As for the spectroscope, I used a more detailed instruction to have GPT play "Professor Director + Spectroscope" and to create a line-to-line spectroscope based on the text. The table contains mirror numbers, suggested time frames, graphic descriptions, mirrors, and, most importantly, English Prompt, which can be thrown directly into MJ's run。
4. Image of person and key frame (live link)
The text is ready and the run is on. The tool is mainly a MidJourney collaboration with Nano Banana Pro。
MJ, I charged 70 bucks for that slot, and this video burned over half the amount. It hurts. Then it turned out that MJ wasn't very good at multi-persons, and I found an API for Nano Banana Pro, and I exported a 4-K picture for about two or three cents, which was a good idea to redraw or create multi-person images。
Note two things:
- the person needs to be overrated to 4k, and the higher the quality of the painting, the better the key frame. the key frame doesn't matter。
- MJ'S NOT VERY GOOD AT MULTI-PERSONS, SO I'VE GOT A LOT OF BIG BANANAS, AND WHEN I'M A LITTLE DISSATISFIED WITH MJ'S PICTURES, I'VE GOT BIG BANANAS。
The effect is as follows:


5. Video clips and audio
Video clip:
With key frames and spectroscopy descriptions, we can generate video. I've actually tried the cloud-deep coven, conch, and Vidu, which actually works better than the locals, but it costs too much, and it costs 5 cents a second. Now that my own computer was working, I chose local deployment instead. I'm using the Wan2.2 I2V 14B Q6_K model, just at the limit of my 12G presence. The rate of generation is about 70 seconds to generate a second video. The specification is 480p 16fps. The last thing I did was run out of 46 lenses, five seconds each。

Audio segment:
The audio is the sound of the oral script. Locally deployed Index-tts models are used。
i found an online data set of 10,000 chinese sounds, one of which was selected: https://www.ttslist.com/
The sound was generated by the fact that I threw the whole text directly into it, which took less time. Index-tts for local deployment. I've got 10,000 Chinese-language big data sets online, and I've picked one。
There's a pit here: it's better to deal with the oral script, and then it's created in segments, so that when it comes to late editing, the speed of speech is better adjusted. It's like I've got a full three-minute voice
6. Editor
THE CLIPS ARE ACTUALLY VERY SIMPLE, AND THEY MATCH AUDIO, SUBTITLES (CLIP A AND MODIFY THEM), VIDEO CLIPS AND BACKGROUND MUSIC. BECAUSE THE TIME OF THE SPECTROSCOPY GENERATED BY AI AND THE ORAL TEXT ARE NOT ALWAYS RIGHT, I AM ADDING OR DELETING THE SPECTROSCOPY WHILE EDITING。

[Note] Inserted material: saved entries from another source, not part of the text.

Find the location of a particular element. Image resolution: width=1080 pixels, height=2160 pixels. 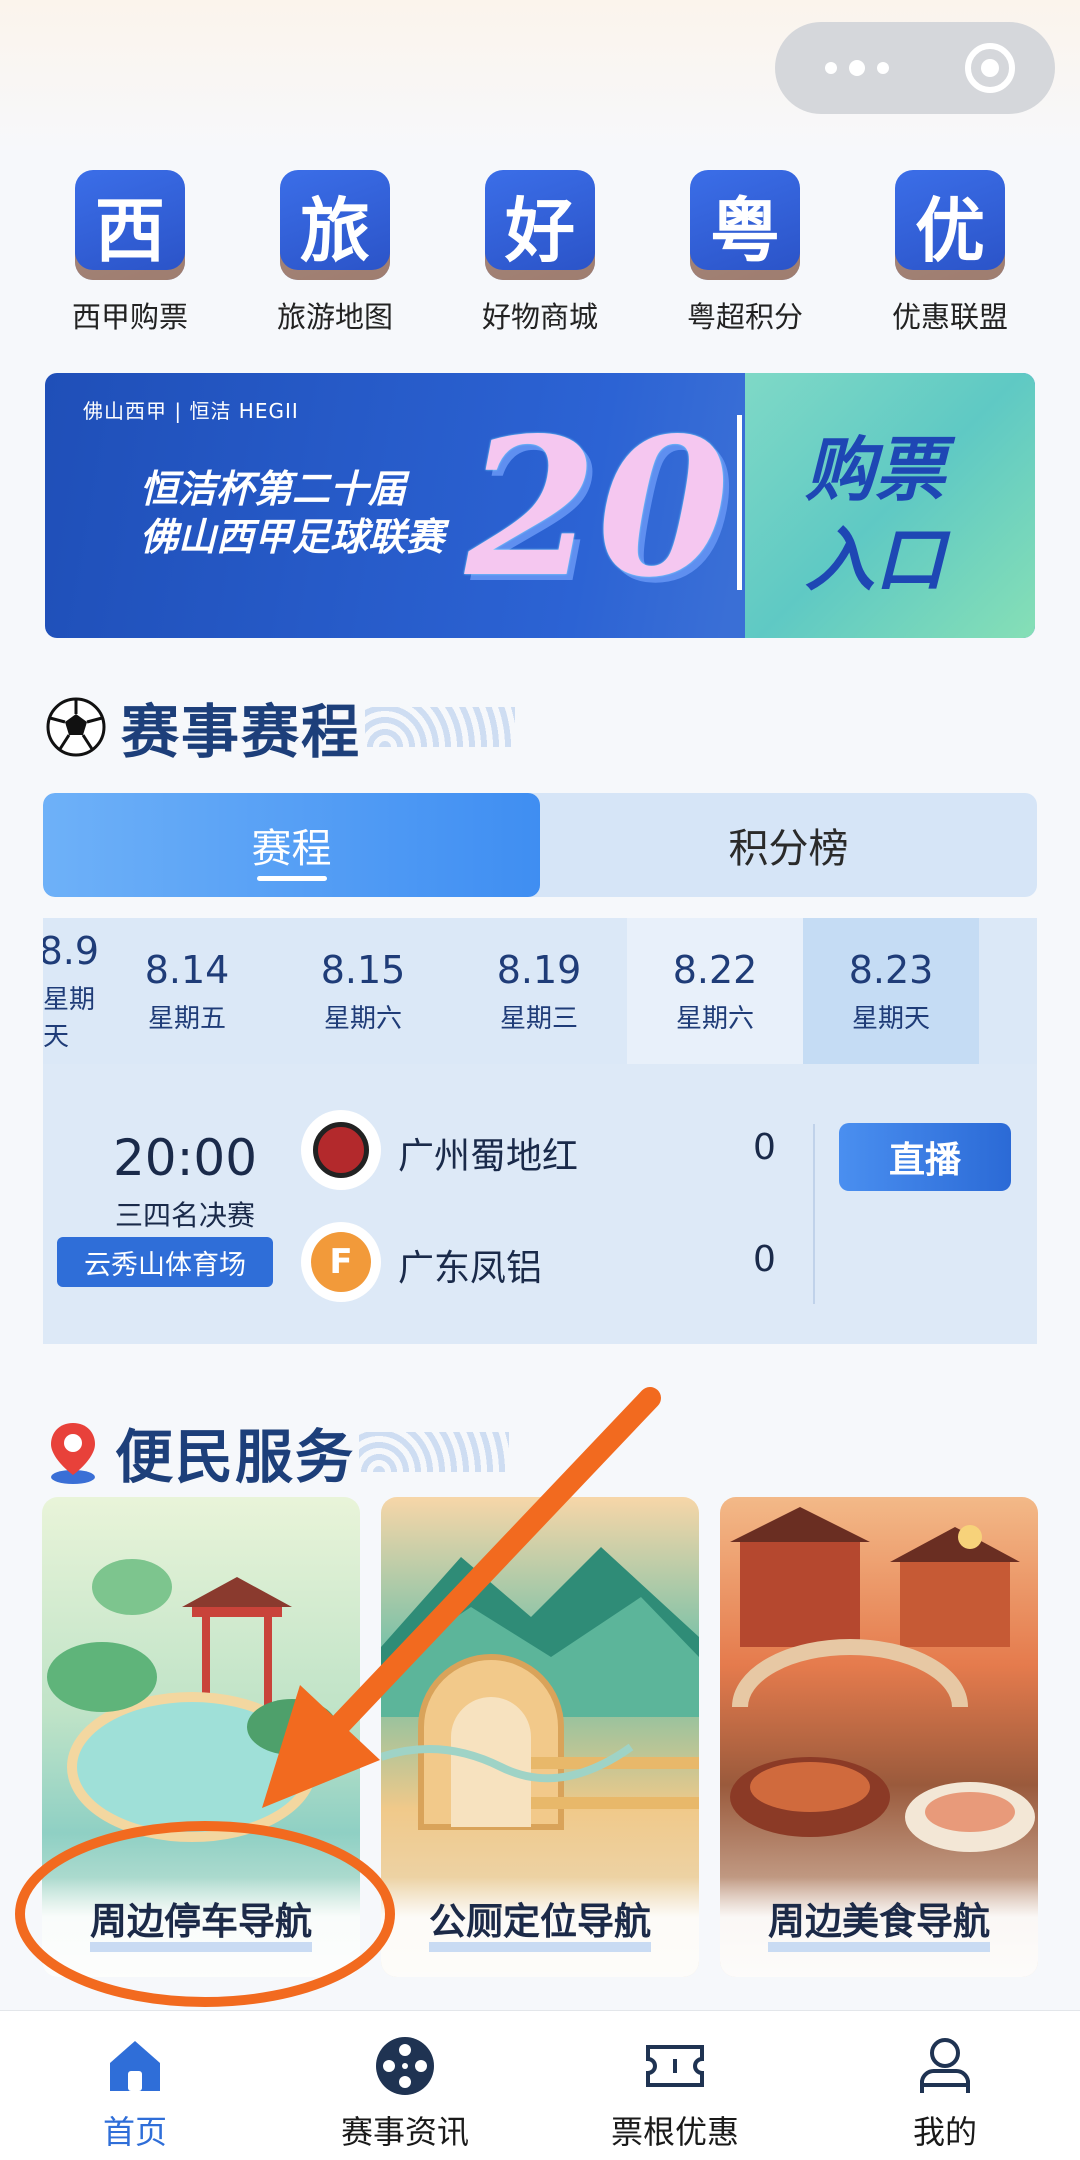

bottom-navigation: 首页 赛事资讯 票根优惠 我的 is located at coordinates (540, 2085).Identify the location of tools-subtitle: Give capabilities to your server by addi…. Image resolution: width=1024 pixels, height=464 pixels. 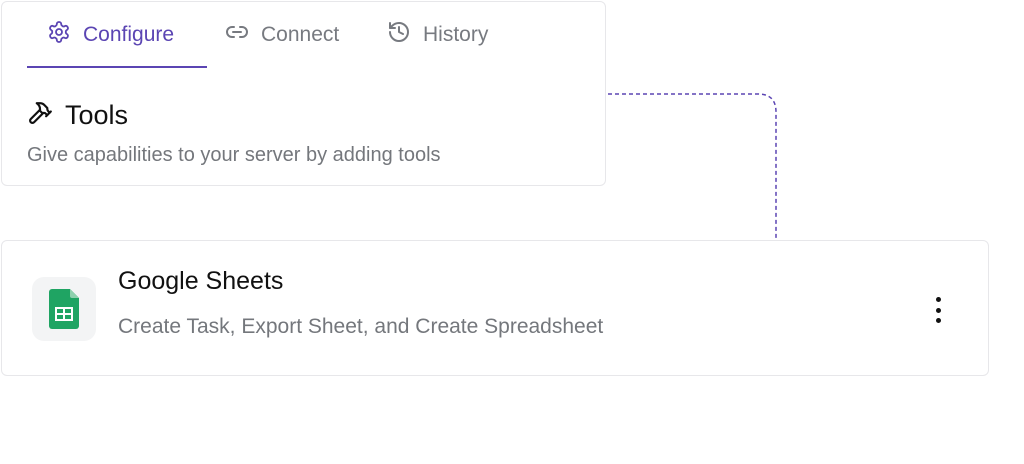
(234, 155).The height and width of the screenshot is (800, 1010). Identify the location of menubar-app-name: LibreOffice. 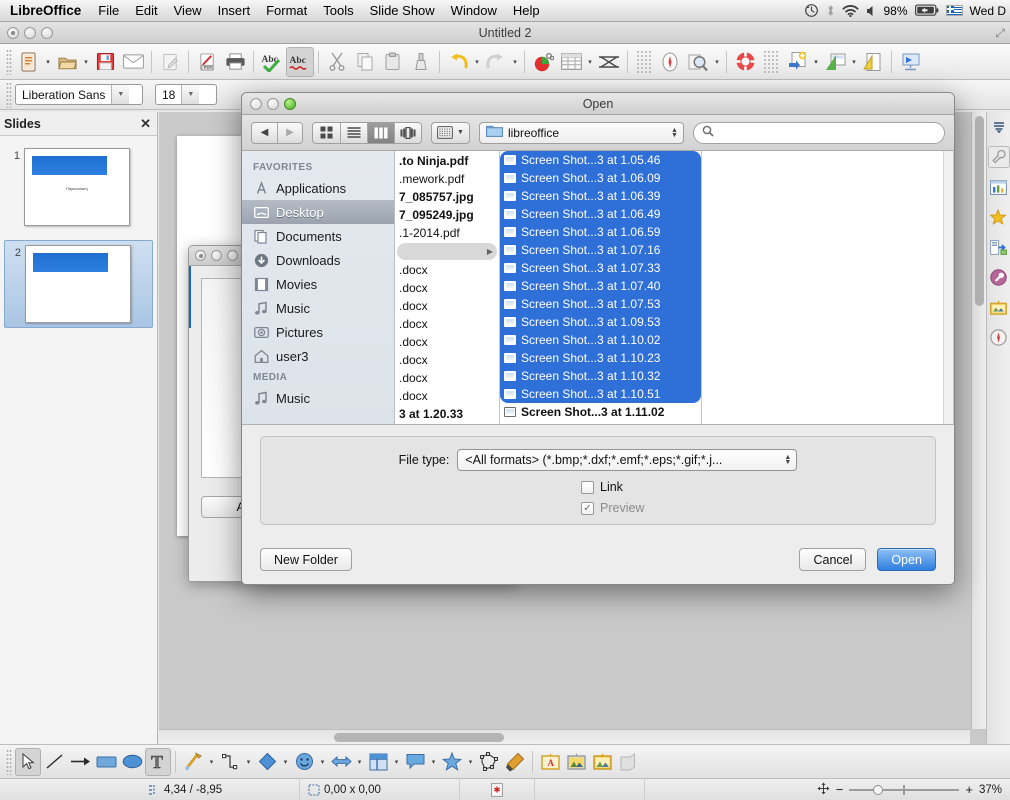
(45, 10).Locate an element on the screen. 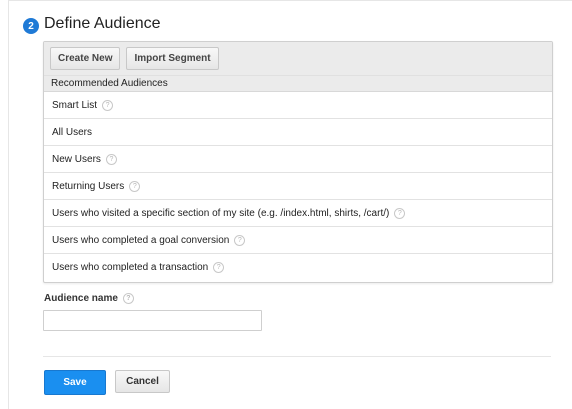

my original material is 480p 16fps, and i intend to process it to 1080p30fps. i don't know。
I was a local RIFE and SeedVR2 model
But here's the pit:
- I'm going to cut it first and think about the frames and the points, but the bottom frame is 24, not 16 of my original material, so it's almost impossible。
- I didn't cut the video, I threw it all into SeedVR2, and I sent a 30fps video, about 200s, over 6,000 frames, and then the model ran for two hours, and the computer was stuck to almost 5,000 frames, and then my heart broke。
So I ended up using a cut-off frame and extra points, not a local deployment. Make sure you fix the material before you cut it
At the end
This is a complete process experience. Although there are many stupid ways in the process and local models have been used to save money, at least the pits have been stepped on. Write it and share it with you。